This is a copy of a support E-Mail that others might find useful.
=================================
Customer
=================================
Today, I want to direct your attention to your SPIDER SPEED.
I bet most people writing you about spidering want to make
things faster. In contrast, I am suggesting to build into
Zoom 5.1 some mechanism to make your spider run SLOWER,
sometimes considerably slower.
Let me explain:
In a scenario where the Zoom owner runs the spider against
their own, dedicated web server the maximum speed is
naturally desirable.
However, in a shared-web scenario and even more, running
your program against someone else's server, the sheer amount
of pages accessed in rapid succession may:
a) alarm the webmaster that the site is under attack
b) on a shared server, have the ISP cancel the site entirely
c) on larger sophisticated sites, trigger their anti-attack
countermeasures, and have access blocked from your IP
and possibly other undesirable effects.
I am sure you know large spiders like Google, Yahoo and
others access web sites rather slowly, meaning with pauses
between pages ranging from 1 second to more than 20.
Discussing the subject with Amazon.com engineers (not that
I would like to index their site, but I know them well and they
have a LOT of insight) I was told their site would block my
access in a heartbeat; to be precise after the first 500 pages
accessed in rapid succession.

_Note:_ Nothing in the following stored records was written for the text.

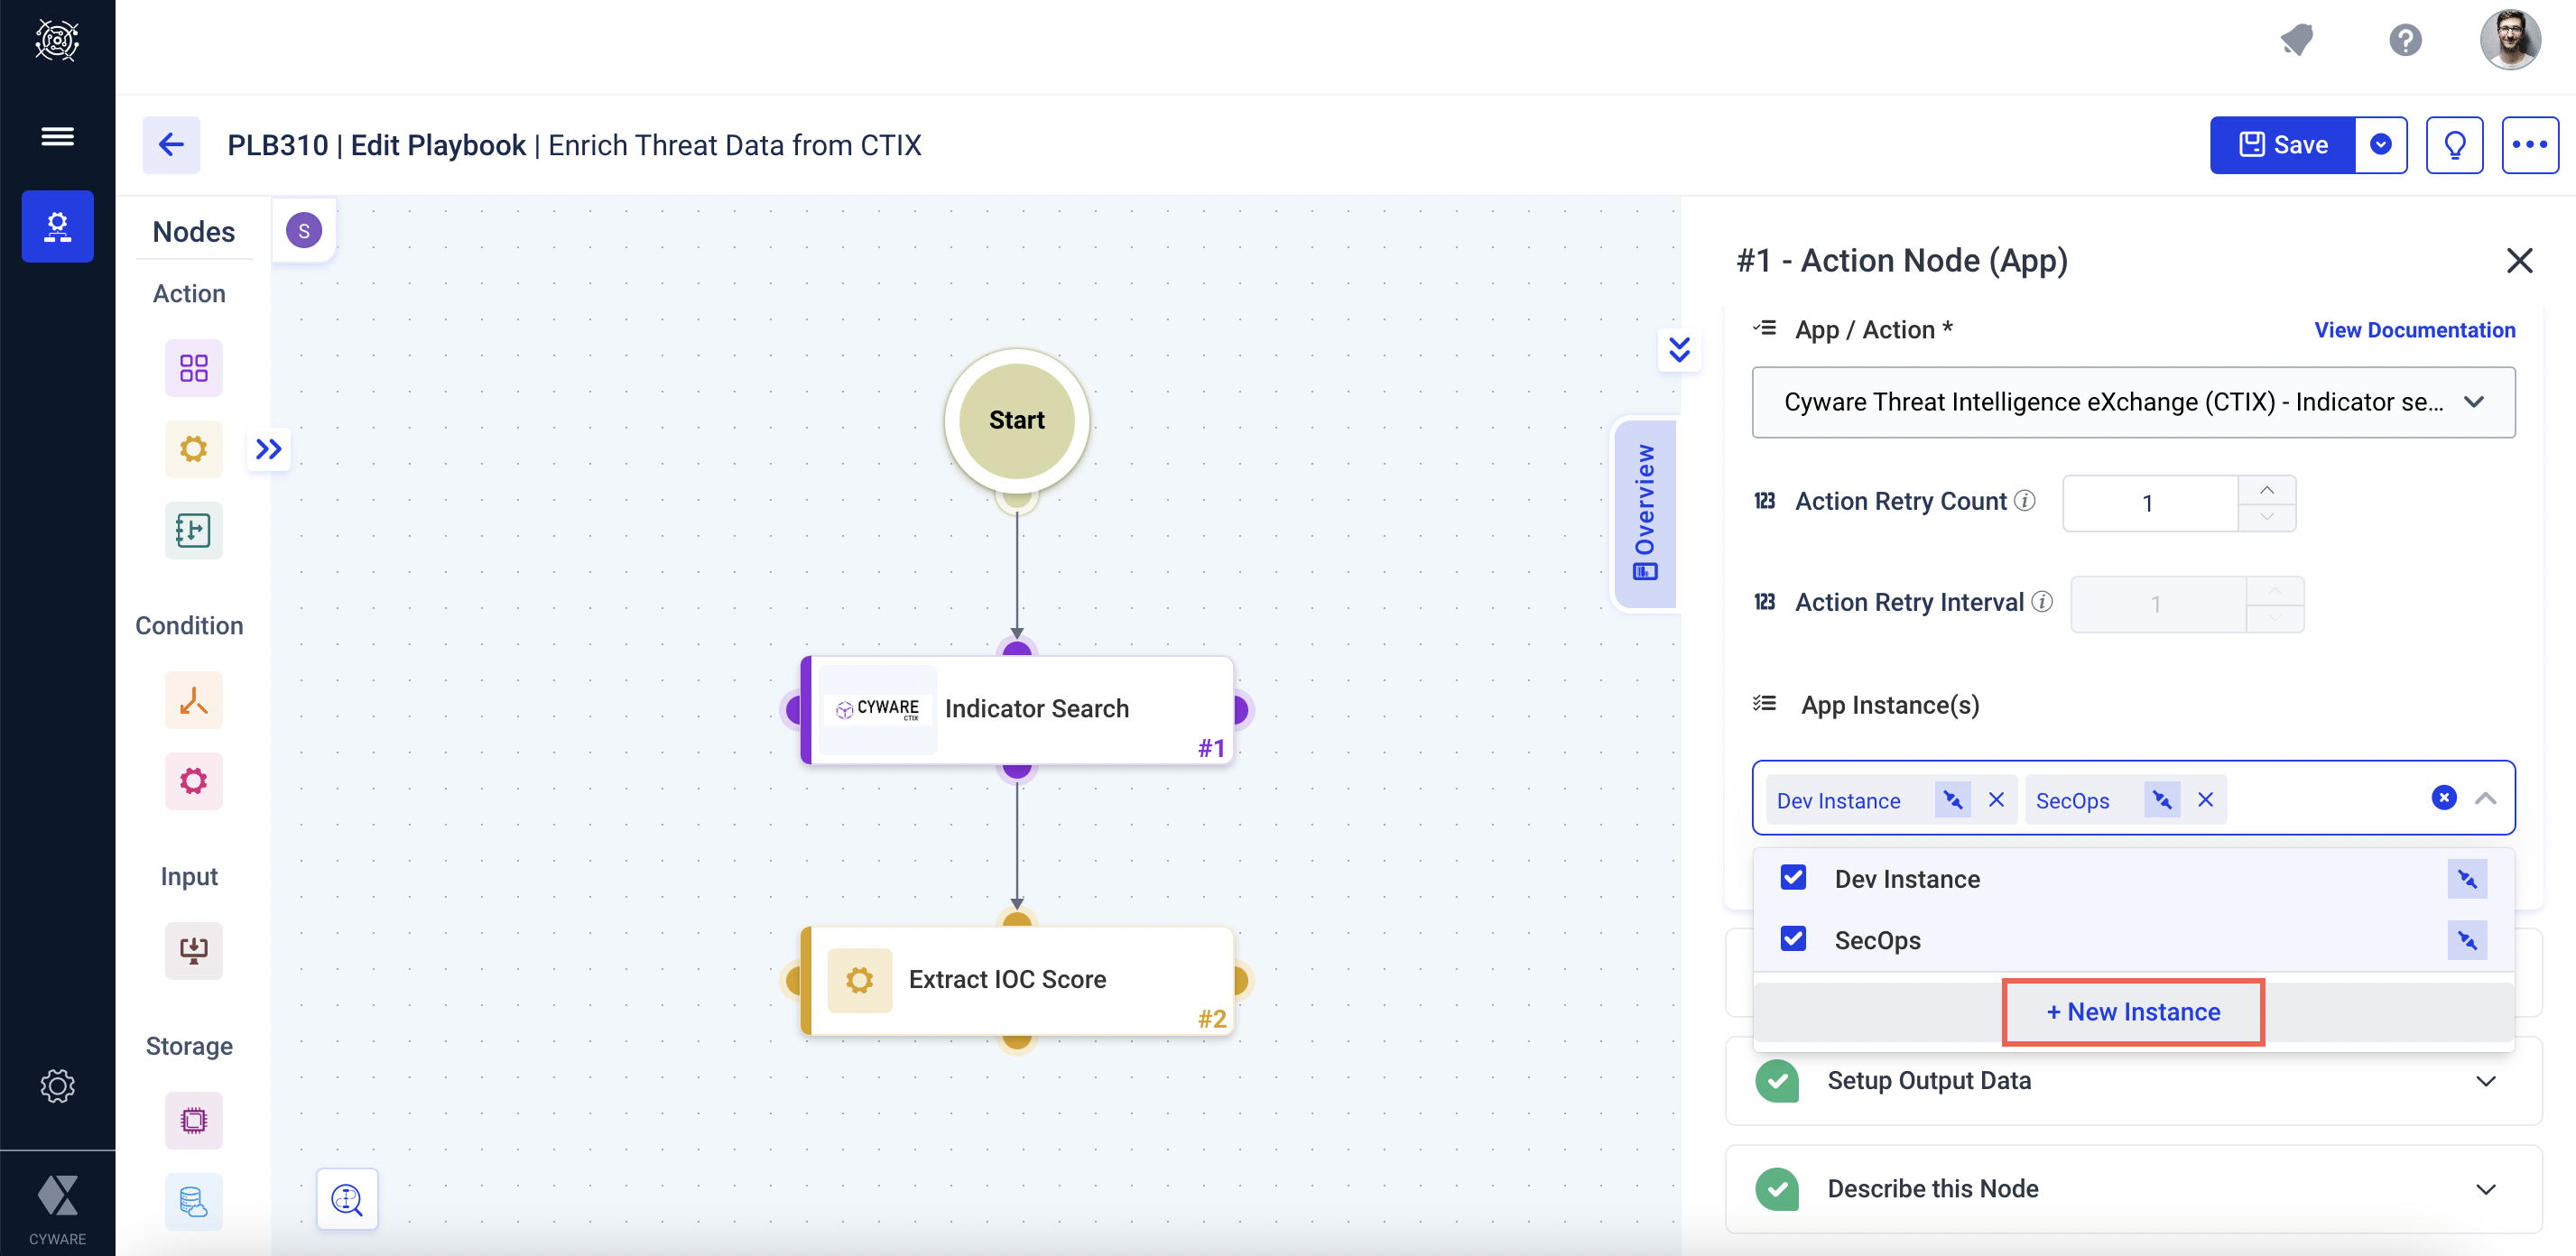
Task: Click the Cyware logo icon in sidebar
Action: (58, 1202)
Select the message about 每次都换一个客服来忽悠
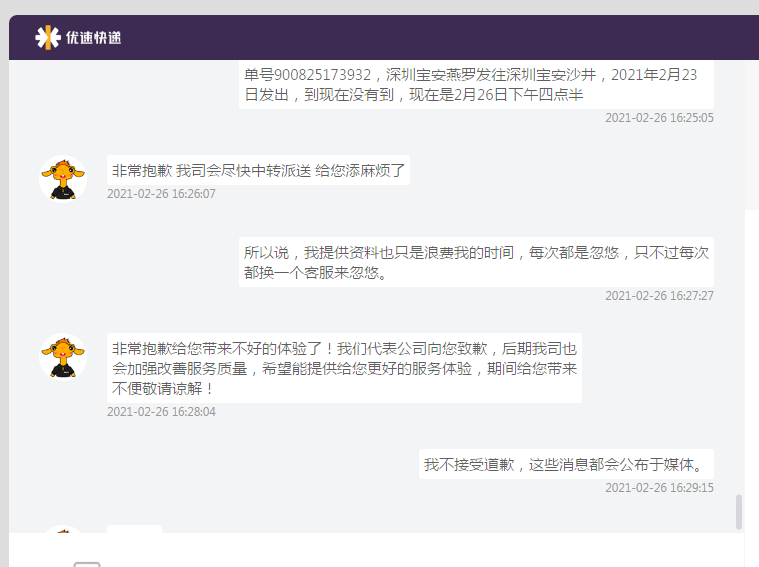Image resolution: width=759 pixels, height=567 pixels. [x=476, y=262]
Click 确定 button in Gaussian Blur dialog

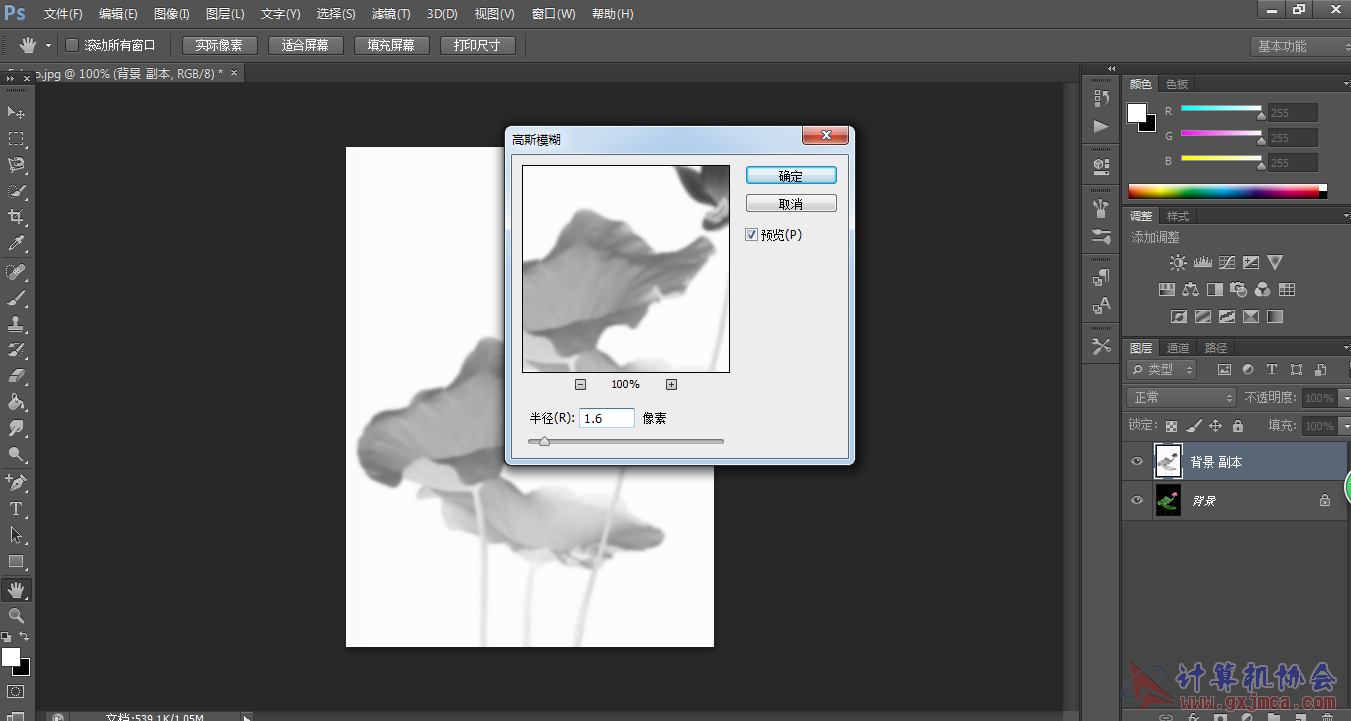[791, 175]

The access blockage is triggered
automatically.
It is not the number of pages that would get me in trouble,
it is the speed of the access. Slowing down my access to say,
one page in 5 seconds will let me index their entire site,
if I so desire - but your program does not make it possible.
<snip>
I can imagine at this point you will probably say I can reduce
the number of threads all the way to 1. I think (don't hold me
to it) I saw somewhere in your FAQs that setting the number of
threads to 1 make your indexer behave like 1 regular site user.
<snip>
I would suggest giving the user a sliding scale from
zero (0) to 300, where zero would insert no pause at all
while the maximum 300 would insert 30-second pause.
In other words, the user could fine-tune your spider speed
in increments of 1/10 of a second, from zero to 30 secs.
=================================
Response
=================================
Yes you are correct that Zoom can place a reasonable amount of load on a server if you are using a lot of threads.
And yes, having a throttle control is already on our to do list. Probably for a 5.1 release, but it isn't sure as yet as V5.1 is not defined as yet.
However I would argue that the current situation is isn't nearly as bad as you think it is because,
1) Servers that are under load start to report errors. And on the vast majority of sites we don't see any errors, even with 10 threads running. In fact I think you would have a problem finding a site that did have a problem. Can you point to an example?
2) The load from 1 PC running Zoom is a drop in the bandwidth ocean for big sites like Amazon.
3) Google and other big engines have 100,000+ machines that could hit and disable a site. So they need to be careful. Zoom only runs on 1 PC and so there is a natural limit of how much load you can generate from a single PC.
3) There is an argument to say that you are better off hitting a site harder at a known time (e.g. 4am in the morning) rather than adding more background load to your busy period.
4) Amazon certainly doesn’t block in a 'heartbeat'. And doesn't block after 500 hits either. We did a test and got to over 600 hits (with 1 thread) without any blocking. To be fair a lot of these hits just resulted in Amazon re-directing the HTTP request to another page. But they aren't as draconian as their engineers make out.
5) Servers naturally throttle there own load. In the Amazon example above we only got about 1 hit per second. If your site allows 30 hits / second it can probably deal that that kind of load from 1 PC without a significant problem.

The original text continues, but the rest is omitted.